Order of Interbeing | Tiep Hien

Shifting Weight

Leave the tender moment alone.
-Billy Joel.

The way to use life is to do nothing through acting.
The way to use life is to do everything through being.
-Lao Tzu

I had noticed her as I walked by the room on the way to see my patient. Jeans, sneakers and flannel shirt curled up on the bed cuddling against what I assume was her sick husband. Despite the tubes and lines, they made space to be near one another.

After awhile, I was out by the nurses station waiting for my primary nurse when she came down the corridor slowly, in a daze. “Are you a doctor?” she asked me. “No, I’m a nursing student…” She looked at me and gazed away, “I don’t know how you all do this every day.” Her lower chin quivered and her eyes grew wet.
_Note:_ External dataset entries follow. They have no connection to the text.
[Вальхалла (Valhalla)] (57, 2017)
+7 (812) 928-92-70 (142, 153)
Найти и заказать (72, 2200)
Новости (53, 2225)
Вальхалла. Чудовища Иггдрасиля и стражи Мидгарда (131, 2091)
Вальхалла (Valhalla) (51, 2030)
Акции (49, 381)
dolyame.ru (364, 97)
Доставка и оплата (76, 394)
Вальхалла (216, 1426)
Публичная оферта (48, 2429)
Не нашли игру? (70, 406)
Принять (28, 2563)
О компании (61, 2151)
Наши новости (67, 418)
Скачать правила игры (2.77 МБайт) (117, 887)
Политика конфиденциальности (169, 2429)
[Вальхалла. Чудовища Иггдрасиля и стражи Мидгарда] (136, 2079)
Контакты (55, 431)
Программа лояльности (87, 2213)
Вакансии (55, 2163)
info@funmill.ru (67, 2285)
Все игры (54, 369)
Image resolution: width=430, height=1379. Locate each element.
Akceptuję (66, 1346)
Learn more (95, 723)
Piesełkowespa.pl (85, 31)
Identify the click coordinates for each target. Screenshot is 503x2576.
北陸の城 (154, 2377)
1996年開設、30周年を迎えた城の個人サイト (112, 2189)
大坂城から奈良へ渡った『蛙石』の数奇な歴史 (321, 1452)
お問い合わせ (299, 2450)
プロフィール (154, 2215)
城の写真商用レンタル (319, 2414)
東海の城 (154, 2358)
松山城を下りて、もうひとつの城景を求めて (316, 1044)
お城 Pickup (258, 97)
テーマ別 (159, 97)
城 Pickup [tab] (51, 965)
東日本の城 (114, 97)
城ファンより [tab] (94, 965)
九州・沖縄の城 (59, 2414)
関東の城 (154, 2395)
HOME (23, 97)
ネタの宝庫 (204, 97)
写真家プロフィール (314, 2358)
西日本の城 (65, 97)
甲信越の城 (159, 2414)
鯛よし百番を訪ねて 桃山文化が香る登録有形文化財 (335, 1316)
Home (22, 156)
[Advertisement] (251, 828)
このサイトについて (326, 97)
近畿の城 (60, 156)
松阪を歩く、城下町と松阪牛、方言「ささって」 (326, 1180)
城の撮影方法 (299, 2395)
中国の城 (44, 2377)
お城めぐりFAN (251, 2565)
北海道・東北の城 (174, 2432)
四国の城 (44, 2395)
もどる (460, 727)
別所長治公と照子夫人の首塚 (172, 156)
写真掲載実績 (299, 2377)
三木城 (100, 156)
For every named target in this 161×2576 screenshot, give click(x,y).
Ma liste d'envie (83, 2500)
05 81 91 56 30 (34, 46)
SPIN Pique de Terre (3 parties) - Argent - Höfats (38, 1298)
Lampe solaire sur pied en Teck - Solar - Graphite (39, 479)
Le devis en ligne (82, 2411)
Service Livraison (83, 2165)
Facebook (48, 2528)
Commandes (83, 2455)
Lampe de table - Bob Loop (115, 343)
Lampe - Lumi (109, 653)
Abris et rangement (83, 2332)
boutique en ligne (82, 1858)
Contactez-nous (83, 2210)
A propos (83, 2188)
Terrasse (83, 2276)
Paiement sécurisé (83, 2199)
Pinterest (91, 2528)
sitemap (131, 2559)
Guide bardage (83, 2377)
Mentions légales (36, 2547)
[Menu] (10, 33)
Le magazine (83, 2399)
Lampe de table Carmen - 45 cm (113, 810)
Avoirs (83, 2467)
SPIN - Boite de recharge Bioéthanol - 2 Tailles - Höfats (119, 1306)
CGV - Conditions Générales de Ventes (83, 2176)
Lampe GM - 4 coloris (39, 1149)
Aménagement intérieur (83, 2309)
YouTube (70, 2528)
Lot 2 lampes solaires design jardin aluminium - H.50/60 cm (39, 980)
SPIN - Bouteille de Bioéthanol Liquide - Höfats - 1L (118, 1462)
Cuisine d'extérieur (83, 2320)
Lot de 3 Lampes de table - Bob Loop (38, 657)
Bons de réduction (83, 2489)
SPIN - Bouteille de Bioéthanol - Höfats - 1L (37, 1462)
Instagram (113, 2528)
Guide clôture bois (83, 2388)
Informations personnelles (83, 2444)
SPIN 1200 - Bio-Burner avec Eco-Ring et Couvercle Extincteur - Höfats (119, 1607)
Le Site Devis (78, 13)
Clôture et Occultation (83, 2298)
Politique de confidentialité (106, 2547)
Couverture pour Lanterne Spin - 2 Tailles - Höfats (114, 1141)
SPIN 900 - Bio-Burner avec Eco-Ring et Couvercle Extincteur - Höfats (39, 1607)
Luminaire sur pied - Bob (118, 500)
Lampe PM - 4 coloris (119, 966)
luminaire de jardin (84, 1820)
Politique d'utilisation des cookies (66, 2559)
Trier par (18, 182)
Perhaps it was something about how ill he was, how hard it was, how overwhelming, unrelenting, and lonely she was. And by extension how hard it must be for us too. I mumbled something about it being different when the patient is not a family member or loved one. She stood there. Here eyes were dark pools in a face that was bearing the sinking that comes with suffering. I felt like putting my arm around her and comforting her, but I did not, aware of my boundaries. I did not know her needs or her situation. Still, she stood there. As often happens in a moment where ‘doing something’ competes with the ‘practice of being’, a response came to me out of the space of that moment. I tapped my shoulder and upper arm, “Here. Lean here”, and she accepted my invitation and leant her shoulder against me as I stood there unknowing. We stood there for a moment side by side. Whatever she carried shifted weight, and she breathed out a sigh and took a deep breath, and stood on her own. She nodded her head and said “thank you.”, and sniffled. “Maybe some Kleenex would help” and I looked around for some for her to blow her nose or wipe her eyes. “Surely this place must have some Kleenex”, I said. But there was none to be seen anywhere.